Exercise instructions: Please reproduce the stretch of entries below from the very start through the line containing "(x=294, y=395)", both ends included.

Records supplied:
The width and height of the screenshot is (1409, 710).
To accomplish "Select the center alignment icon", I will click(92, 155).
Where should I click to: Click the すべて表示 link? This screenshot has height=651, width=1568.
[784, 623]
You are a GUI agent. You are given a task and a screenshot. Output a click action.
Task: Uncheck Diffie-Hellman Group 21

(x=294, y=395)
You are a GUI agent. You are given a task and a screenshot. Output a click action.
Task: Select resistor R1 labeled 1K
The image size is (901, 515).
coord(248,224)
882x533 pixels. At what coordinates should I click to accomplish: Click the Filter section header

Finished answer:
The width and height of the screenshot is (1409, 710).
To accomplish "Select the center alignment icon", I will click(92, 155).
Where should I click to: Click the すべて表示 link? This screenshot has height=651, width=1568.
[784, 623]
You are a GUI agent. You are given a task and a screenshot. Output a click action.
Task: Uncheck Diffie-Hellman Group 21

(x=294, y=395)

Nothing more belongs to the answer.